I remember once driving Mother Teresa and Sandy McMurtrie—her close friend—around Mexico and seeing Mother stare out of the van window at the huts in which the poor lived. Her eyes burned with compassion and concern but conveyed no sense of despair. Throughout her life she had witnessed misery and yet she was filled with joy and hope.
She knew, as St. Paul’s letter to the Romans says, that the sufferings of the present are as nothing” compared to the glory to come. She knew, like Paul, that “the world itself will be freed from its slavery to corruption and share in the glorious freedom of the children of God.” Her response to human anguish was simple: She loved. If you were to visit her tomb in Calcutta, you would see the simple inscription of John 15:12: “Love one another as I have loved you.”

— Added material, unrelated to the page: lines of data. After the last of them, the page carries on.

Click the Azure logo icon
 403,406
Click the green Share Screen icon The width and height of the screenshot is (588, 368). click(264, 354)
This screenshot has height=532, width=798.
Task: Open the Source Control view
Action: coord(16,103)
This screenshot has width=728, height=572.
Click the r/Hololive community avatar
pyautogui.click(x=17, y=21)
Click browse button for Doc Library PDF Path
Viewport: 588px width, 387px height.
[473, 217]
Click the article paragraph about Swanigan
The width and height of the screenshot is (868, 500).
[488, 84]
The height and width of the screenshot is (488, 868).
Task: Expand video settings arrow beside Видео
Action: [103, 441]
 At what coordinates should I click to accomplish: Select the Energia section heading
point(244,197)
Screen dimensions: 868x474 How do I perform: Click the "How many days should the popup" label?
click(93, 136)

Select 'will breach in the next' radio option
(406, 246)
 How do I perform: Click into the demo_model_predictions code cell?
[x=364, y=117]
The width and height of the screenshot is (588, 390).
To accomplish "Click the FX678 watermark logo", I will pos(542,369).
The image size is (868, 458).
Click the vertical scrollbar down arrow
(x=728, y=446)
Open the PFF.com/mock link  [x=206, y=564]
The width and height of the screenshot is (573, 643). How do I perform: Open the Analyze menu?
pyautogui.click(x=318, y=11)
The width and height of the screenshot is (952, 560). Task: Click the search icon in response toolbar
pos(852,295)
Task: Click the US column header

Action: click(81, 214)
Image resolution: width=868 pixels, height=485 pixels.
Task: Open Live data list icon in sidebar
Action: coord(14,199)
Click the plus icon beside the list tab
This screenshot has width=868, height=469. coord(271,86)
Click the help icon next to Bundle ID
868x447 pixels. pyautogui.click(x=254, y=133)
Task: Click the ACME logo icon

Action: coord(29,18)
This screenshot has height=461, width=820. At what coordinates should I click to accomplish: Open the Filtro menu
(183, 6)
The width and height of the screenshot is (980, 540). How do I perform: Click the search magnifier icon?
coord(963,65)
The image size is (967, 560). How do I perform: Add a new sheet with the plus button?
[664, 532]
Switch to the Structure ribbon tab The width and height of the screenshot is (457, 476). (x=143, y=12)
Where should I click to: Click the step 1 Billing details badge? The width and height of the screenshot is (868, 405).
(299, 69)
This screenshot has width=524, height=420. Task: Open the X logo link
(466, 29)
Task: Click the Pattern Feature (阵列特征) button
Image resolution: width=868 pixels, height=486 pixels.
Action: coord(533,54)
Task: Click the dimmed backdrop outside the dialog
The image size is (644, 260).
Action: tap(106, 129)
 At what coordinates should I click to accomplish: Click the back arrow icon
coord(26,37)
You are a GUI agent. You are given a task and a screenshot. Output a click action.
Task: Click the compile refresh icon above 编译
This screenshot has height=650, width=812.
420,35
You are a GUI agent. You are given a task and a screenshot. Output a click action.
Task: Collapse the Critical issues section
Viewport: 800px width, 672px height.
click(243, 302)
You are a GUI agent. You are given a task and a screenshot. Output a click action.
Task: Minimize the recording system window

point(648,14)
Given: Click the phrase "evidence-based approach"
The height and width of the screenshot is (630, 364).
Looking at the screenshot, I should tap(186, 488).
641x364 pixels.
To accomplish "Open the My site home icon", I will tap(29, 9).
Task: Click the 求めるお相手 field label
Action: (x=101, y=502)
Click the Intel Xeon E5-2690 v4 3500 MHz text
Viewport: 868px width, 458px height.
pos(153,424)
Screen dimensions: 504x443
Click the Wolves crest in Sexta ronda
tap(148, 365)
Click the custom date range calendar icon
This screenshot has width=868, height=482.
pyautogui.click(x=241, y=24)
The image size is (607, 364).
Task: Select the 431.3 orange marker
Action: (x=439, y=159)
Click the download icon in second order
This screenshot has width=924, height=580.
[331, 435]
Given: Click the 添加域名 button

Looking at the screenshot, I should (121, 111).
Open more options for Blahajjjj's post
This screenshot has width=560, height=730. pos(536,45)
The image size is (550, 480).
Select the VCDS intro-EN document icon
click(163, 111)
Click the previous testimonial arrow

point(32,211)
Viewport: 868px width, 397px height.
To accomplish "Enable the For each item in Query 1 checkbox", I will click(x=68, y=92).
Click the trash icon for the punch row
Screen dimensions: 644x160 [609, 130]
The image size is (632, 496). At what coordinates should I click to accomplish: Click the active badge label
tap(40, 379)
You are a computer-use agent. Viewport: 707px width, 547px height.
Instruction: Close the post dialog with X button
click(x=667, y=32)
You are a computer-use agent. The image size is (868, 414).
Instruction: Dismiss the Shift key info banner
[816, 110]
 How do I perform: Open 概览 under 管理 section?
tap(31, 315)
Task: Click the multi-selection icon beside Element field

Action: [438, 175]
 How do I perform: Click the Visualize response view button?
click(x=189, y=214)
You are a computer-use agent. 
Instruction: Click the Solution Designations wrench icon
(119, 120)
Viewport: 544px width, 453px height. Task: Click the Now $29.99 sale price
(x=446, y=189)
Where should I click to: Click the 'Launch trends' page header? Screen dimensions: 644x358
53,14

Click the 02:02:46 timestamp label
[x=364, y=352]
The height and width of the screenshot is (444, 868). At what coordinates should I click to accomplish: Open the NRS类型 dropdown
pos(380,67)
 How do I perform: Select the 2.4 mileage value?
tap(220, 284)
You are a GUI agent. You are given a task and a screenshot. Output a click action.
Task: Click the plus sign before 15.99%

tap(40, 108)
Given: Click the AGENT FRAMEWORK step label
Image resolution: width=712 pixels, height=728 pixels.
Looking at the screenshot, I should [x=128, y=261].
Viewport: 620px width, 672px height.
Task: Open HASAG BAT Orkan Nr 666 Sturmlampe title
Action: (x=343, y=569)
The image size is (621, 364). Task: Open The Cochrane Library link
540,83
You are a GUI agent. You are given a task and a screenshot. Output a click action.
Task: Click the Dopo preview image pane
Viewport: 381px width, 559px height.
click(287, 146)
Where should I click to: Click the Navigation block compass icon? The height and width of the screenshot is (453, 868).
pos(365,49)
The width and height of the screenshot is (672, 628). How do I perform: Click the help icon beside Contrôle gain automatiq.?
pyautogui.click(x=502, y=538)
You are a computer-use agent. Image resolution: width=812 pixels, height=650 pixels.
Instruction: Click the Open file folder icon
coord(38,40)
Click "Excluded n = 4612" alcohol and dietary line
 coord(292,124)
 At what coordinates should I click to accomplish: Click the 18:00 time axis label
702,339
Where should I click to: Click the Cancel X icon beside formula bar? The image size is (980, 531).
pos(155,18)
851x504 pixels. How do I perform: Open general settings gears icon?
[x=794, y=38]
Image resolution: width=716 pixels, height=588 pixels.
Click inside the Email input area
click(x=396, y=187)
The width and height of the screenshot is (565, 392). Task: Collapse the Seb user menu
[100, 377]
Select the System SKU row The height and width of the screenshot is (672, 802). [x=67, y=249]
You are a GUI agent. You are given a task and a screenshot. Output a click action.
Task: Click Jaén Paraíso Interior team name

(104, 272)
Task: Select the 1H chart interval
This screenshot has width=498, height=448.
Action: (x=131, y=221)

It is my belief that this command of Jesus must be at the heart of a liberal arts education. We must help these young men and women emerge as bright, hopeful, helpful people. Without sacrificing academic excellence, we must long for their spiritual development—never coercing but always advancing our proud Catholic heritage. His Holiness Pope Benedict XVI said recently, “When we bring people only knowledge, ability, technical competence and tools, we bring them too little.” He correctly identifies the failing of many institutions of higher learning—including many prominent ones that have strayed from their faith-based origins—to prepare young men and women for the broader purposes of life.
Students graduating from Catholic colleges and universities should be prepared to make a living for themselves and a difference for others. They should burn with a passion for the truth in order to confront and change our culture rather than simply conforming to it. In so doing, they will join the good company of Catholic graduates who have made great contributions as inventors, doctors, writers, and teachers—and better still, as fathers and mothers, priests and religious.
St. Thomas More, on the night before he went home to God from the Tower of London, took a piece of coal in his hand and wrote to his beloved daughter Margaret these tender words: “Fare. well, my dear child and pray for me, and I shall for you and all your friends that we may merrily meet in heaven.”
May we all merrily meet in heaven one day. Until such time, may we follow the advice of Boniface Wimmer, Benedictine monk and founder of St. Vincent College, and “move forward, always forward, everywhere forward.”